Document extract:
**********
For months I debated what to do. From seventh grade on, everyone told me there were too few women in math and science. I went to “Hypatia Day” workshops that celebrated the first known woman mathematician. I wrote papers on women’s scientific and mathematical accomplishments. So I thought I should chalk one up for the sisterhood by continuing in those subjects. But it made me miserable to sit in labs when I wanted to write novels.
Ultimately, I went with the “selfish” choice: Do what makes you happy. Other women I know have reached the same conclusion. My roommate is a former chemistry major who decided she wanted to go into public interest law. I recently met a college woman who won thousands of dollars in scholarships for her genetic research. She decided after a while that she’d rather work with people than microscopes.
Freely made choices
Women, labor market researchers note, look for different things in careers than men. Women want flexibility, for instance, the opportunity to balance work with other parts of life and the chance to make a positive difference. Ninety percent of the queries about non-profit jobs on my college’s career-networking email list come from women. Many bright and talented women work in tech jobs, but if more women prefer fixing sick children’s bodies or fixing problems in society to fixing computers, so be it.
This choice—more than the fear that math and science are too tough for girls—creates the gender gap in tech jobs. After all, women aren’t wimps when it comes to difficult careers. According to the Association of American Medical Colleges, women make up about half of all incoming medical school classes. The American Bar Association reports that law schools have just about reached parity. Women earn two-thirds of all new psychology PhDs, over 40% of all new PhDs, and even just under 37% of science and engineering PhDs, according to the National Science Foundation. There’s nothing women can’t do—there are just some careers most women choose to avoid. If the Girl Scouts see those careers as more valuable than others, that’s their perspective alone.
In fact, if the Girl Scouts really want to reach gender parity in a field where more quality workers are urgently needed, they’d team up with the Boy Scouts and the Ad Council to run spots encouraging little boys to become elementary school teachers.
But I’m not betting any Thin Mints on that happening.
**********
Collected material:

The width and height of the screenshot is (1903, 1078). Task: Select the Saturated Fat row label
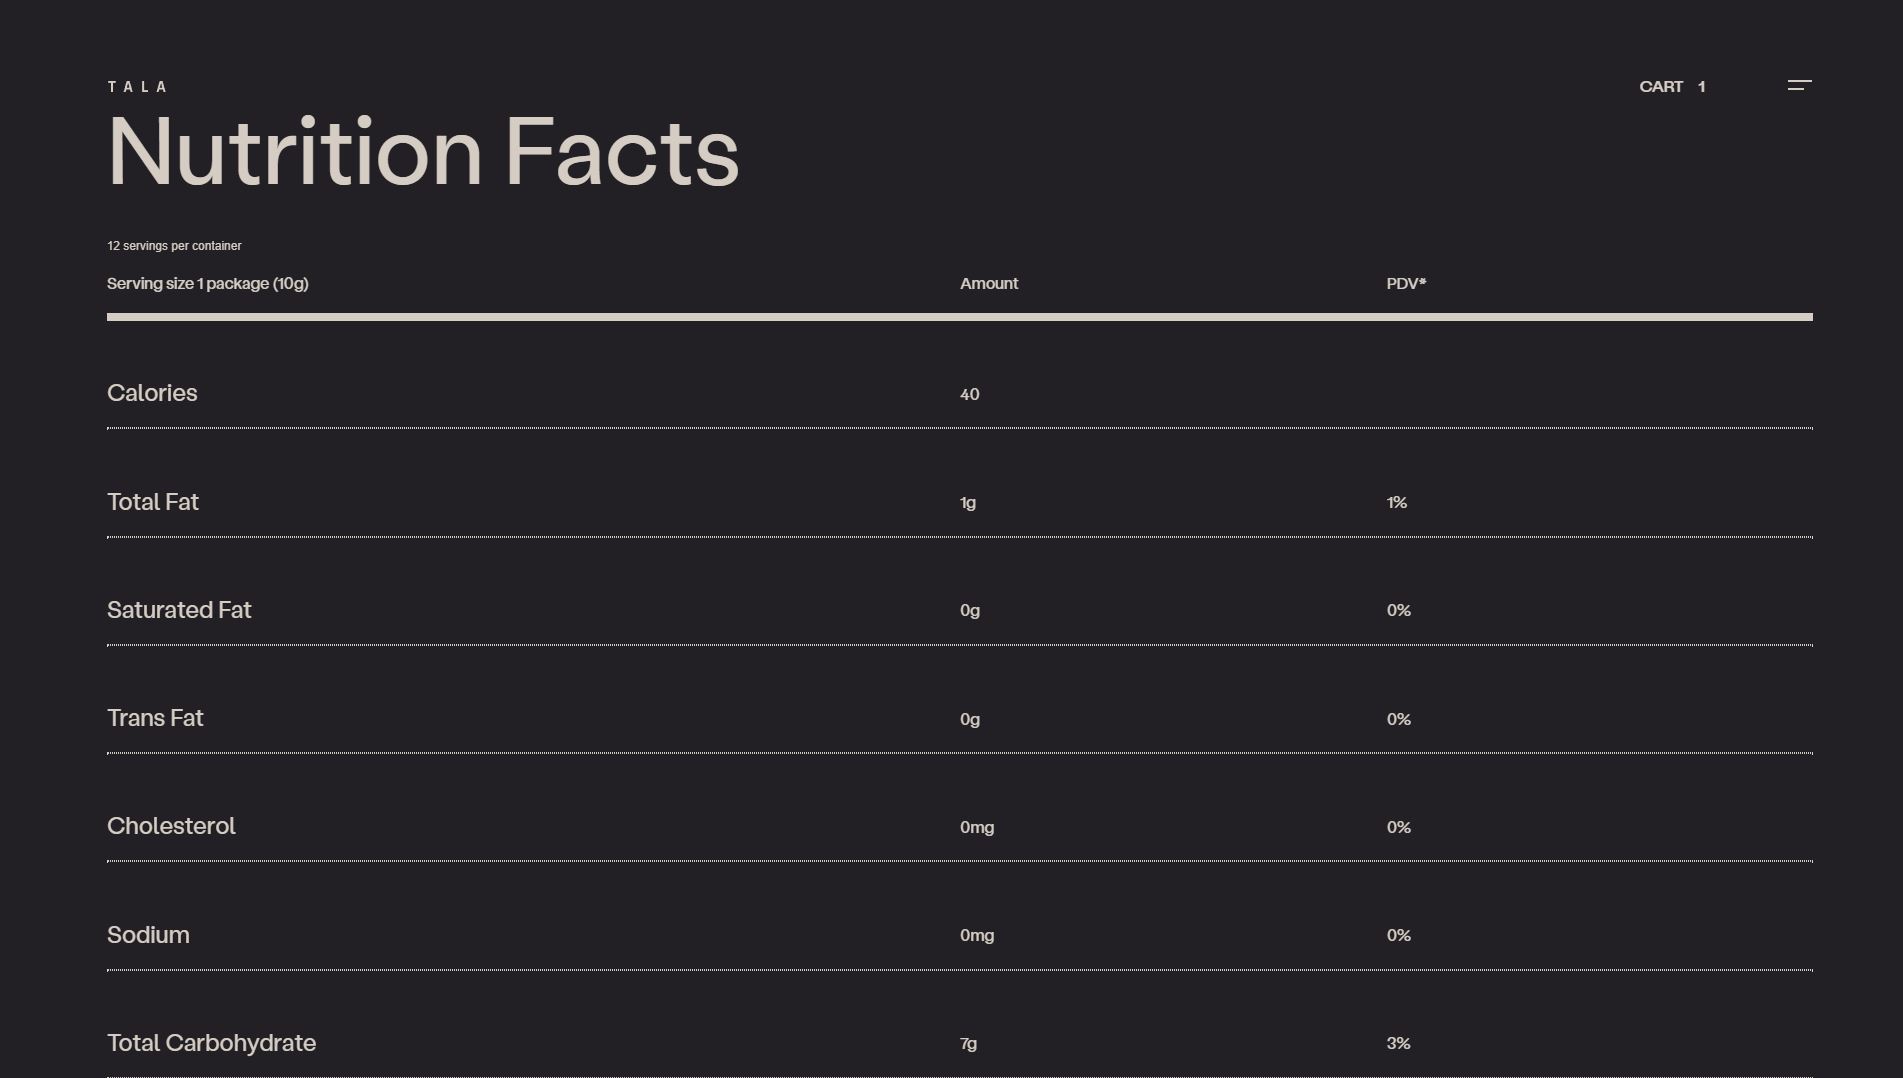click(x=179, y=610)
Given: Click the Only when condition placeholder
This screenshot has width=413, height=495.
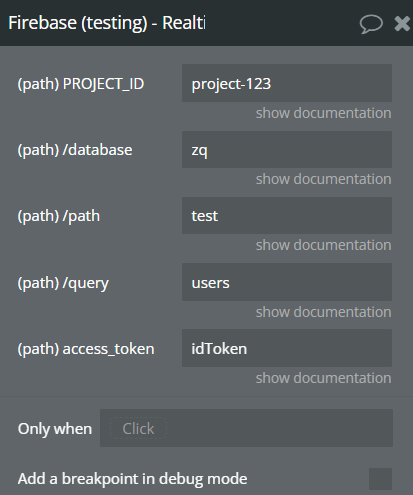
**********
Task requirements:
According to the essay on women's career choices, what share of incoming medical school classes do women make up? The data has no connection to the essay on women's career choices.

Result of this task:
About half, according to the Association of American Medical Colleges.